Set exercise A
Answer these about the Worcester thread:
(i) What does Poi E say looks cheap?
(ii) Which river does Stanley Edwards mention in the center?
(iii) Where does Stanley Edwards suggest going for a pleasant day trip?
Set exercise B
Write what comes next in the Worcester thread, picking up right after its final line.

Selected passage
++++++++++
# Worcester: what's it like?



## Poi E (May 22, 2008)

Might have a job opportunity there. Rent looks cheap, we're a boring couple these days so as long as we can find a decent local that's fine.


----------



## zenie (May 22, 2008)

Cam I have your flat?  

(and it's parking!!)


----------



## Poi E (May 22, 2008)

All yours if we move. We would miss that place.


----------



## selamlar (May 22, 2008)

If you are a boring couple looking for a quiet country town, its fine.  Nice pubs, picturesque etc.


----------



## Poi E (May 22, 2008)

selamlar said:


> If you are a boring couple looking for a quiet country town, its fine.  Nice pubs, picturesque etc.



Tick tick tick. Partying days behind us. More time in the garden, please.


----------



## Donna Ferentes (May 22, 2008)

One of the most beautiful cricket grounds in the world.


----------



## selamlar (May 22, 2008)

Poi E said:


> Tick tick tick. Partying days behind us. More time in the garden, please.



Oh, before I forget.  Gets a bit floody on occassion.

Beautiful countryside etc.  

Am prejudiced against the fucking place cas I grew up not far from there, but can appreciate its good points now.


----------



## Stanley Edwards (May 22, 2008)

Haven't been for a fair few years, but I doubt it's changed much.

It's a nice little city surrounded by beautiful and interesting countryside. Great pubs. Can get a bit yobbish on Friday and Saturday nights like any provincial town, or city. Easy enough to avoid though. Picturesque center with canal and river Severn. Cricket to watch on lazy summer Sunday afternoons. Very 'old England' with contemporary convenience.

Malvern and the Malvern hills for a pleasant day trip. Herefordshire/Worcestershire borders has to be one of my favourite parts of England for countryside.

If I was ever going to move back to the UK away from London I would look seriously at this area. Convenient for Brum. Cheap and surrounded by beautiful countryside.


----------



## zenie (May 22, 2008)

Poi E said:


> All yours if we move. We would miss that place.


 



Spent a weekend there yet?


----------



## Poi E (May 22, 2008)

zenie said:


> Spent a weekend there yet?
++++++++++
[Entries pointing to words and elements]

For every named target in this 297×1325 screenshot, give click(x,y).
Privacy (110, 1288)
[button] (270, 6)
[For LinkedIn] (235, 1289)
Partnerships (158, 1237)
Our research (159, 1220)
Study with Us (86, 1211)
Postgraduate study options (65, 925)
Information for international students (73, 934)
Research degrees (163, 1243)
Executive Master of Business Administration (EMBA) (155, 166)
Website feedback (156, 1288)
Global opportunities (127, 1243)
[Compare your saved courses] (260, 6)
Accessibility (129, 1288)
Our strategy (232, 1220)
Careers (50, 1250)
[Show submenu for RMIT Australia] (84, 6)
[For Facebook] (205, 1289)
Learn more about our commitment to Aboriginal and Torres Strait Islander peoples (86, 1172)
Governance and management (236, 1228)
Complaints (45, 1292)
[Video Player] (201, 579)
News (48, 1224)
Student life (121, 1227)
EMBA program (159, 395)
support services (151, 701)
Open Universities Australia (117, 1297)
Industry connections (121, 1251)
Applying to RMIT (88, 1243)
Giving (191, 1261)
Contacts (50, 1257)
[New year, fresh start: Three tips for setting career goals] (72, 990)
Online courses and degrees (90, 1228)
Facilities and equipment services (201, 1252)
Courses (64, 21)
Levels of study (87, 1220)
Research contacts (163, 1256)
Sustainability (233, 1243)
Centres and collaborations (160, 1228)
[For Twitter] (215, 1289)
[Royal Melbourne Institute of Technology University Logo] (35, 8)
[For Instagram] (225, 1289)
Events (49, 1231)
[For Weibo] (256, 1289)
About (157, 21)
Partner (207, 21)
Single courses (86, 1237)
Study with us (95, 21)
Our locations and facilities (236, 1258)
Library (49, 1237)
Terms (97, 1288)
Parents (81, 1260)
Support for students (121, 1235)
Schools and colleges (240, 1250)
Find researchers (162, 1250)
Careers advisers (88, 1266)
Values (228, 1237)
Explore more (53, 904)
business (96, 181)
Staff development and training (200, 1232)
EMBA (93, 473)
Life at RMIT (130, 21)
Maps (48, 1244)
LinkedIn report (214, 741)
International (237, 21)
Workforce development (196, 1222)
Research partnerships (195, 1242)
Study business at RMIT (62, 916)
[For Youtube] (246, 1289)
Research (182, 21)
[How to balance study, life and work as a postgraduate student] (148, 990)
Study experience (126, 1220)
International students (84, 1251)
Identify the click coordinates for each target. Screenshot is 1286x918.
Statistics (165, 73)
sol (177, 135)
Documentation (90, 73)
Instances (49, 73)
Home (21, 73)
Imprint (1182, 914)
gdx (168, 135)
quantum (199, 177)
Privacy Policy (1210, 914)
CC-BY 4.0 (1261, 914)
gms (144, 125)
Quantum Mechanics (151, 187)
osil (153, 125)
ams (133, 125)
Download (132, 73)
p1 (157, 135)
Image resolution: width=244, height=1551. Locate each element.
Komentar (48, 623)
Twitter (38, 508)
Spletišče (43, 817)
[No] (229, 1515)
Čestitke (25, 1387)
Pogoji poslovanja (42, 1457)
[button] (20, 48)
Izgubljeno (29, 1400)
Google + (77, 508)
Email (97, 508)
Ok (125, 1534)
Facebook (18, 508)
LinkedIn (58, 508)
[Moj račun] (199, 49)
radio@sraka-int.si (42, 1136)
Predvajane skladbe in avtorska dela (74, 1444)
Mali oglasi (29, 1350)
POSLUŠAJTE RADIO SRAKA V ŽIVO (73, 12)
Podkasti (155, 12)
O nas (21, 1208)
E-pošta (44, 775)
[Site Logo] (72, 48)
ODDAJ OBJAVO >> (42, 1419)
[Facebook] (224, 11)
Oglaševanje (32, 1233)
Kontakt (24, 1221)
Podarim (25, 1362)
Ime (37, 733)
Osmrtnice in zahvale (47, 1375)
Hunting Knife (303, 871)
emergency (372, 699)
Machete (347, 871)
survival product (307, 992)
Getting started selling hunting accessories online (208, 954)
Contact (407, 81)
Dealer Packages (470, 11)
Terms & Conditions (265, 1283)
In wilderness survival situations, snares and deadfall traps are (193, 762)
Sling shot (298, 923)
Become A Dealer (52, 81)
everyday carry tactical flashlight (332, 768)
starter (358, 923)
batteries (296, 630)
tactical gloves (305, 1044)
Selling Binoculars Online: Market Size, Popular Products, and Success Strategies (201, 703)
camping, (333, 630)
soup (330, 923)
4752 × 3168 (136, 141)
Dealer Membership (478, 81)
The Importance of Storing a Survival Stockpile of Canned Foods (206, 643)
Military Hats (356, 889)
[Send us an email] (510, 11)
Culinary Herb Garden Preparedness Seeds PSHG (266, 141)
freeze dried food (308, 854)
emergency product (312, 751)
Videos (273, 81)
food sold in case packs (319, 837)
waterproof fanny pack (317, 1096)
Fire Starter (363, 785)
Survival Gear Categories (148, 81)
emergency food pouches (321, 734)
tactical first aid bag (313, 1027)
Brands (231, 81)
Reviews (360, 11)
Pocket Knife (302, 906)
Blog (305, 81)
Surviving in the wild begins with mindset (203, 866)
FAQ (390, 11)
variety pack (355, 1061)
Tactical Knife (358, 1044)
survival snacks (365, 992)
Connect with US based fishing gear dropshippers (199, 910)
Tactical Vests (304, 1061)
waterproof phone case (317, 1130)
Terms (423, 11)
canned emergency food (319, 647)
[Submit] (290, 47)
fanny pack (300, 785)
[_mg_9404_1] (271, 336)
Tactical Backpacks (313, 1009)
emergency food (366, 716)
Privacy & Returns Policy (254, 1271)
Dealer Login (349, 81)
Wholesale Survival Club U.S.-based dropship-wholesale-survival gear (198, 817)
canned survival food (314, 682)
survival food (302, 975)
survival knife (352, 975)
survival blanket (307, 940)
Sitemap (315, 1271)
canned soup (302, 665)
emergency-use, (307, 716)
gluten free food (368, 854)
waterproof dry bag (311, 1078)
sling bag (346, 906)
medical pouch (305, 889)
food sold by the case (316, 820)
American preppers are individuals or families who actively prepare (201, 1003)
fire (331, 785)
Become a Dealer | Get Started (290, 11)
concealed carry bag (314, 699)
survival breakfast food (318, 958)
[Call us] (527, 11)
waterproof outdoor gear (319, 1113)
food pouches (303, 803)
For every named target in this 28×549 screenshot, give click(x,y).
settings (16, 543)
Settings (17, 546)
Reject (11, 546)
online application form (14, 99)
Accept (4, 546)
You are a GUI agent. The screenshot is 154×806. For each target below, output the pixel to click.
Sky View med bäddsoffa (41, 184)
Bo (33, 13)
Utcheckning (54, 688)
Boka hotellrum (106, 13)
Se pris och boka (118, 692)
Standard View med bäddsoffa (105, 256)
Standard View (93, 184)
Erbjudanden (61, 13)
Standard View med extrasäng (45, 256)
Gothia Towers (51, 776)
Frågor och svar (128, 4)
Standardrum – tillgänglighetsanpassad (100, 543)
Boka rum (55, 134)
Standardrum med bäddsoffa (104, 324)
++++++++++
Exercise result A
(i) Rent.
(ii) The river Severn.
(iii) Malvern and the Malvern hills.

Exercise result B
Nah, but the job might be cool and it's close to Wales, which is a very good thing. Better check it out.


----------



## selamlar (May 22, 2008)

Trip to St Annes Well in Malvern while you are there.  One of my favorite places in the world.












http://www.hillsarts.co.uk/stannswell/index.html


----------



## boohoo (May 22, 2008)

Ask EastEnder... he'll know...

It's a pretty town and as long as you decide not to live on flat bits by rivers you should be fine.


----------



## Poi E (May 22, 2008)

Thanks all. Sounds alright for a boring fart like me. Might relax me and stop me getting into daft debates on U75.


----------



## StanSmith (May 25, 2008)

Its a lovely place, countryside and all that and if you like horse racing, cricket and Rugby it will be right up your street. Infact its about time I paid another visit which shouldnt be to hard because I only live about half hour up the road.


----------



## cybershot (May 25, 2008)

Donna Ferentes said:


> One of the most beautiful cricket grounds in the world.



When it's not under water.


----------



## Meltingpot (May 25, 2008)

Donna Ferentes said:


> One of the most beautiful cricket grounds in the world.



Yeah, I've got Ian Botham's autobiography and he loved his time playing there. I'm going back a few years now but I think the council's a bit right wing though; a relative of my dad's fiancee was a teacher in the area and he claimed he was stuck on the lowest pay scale to save money.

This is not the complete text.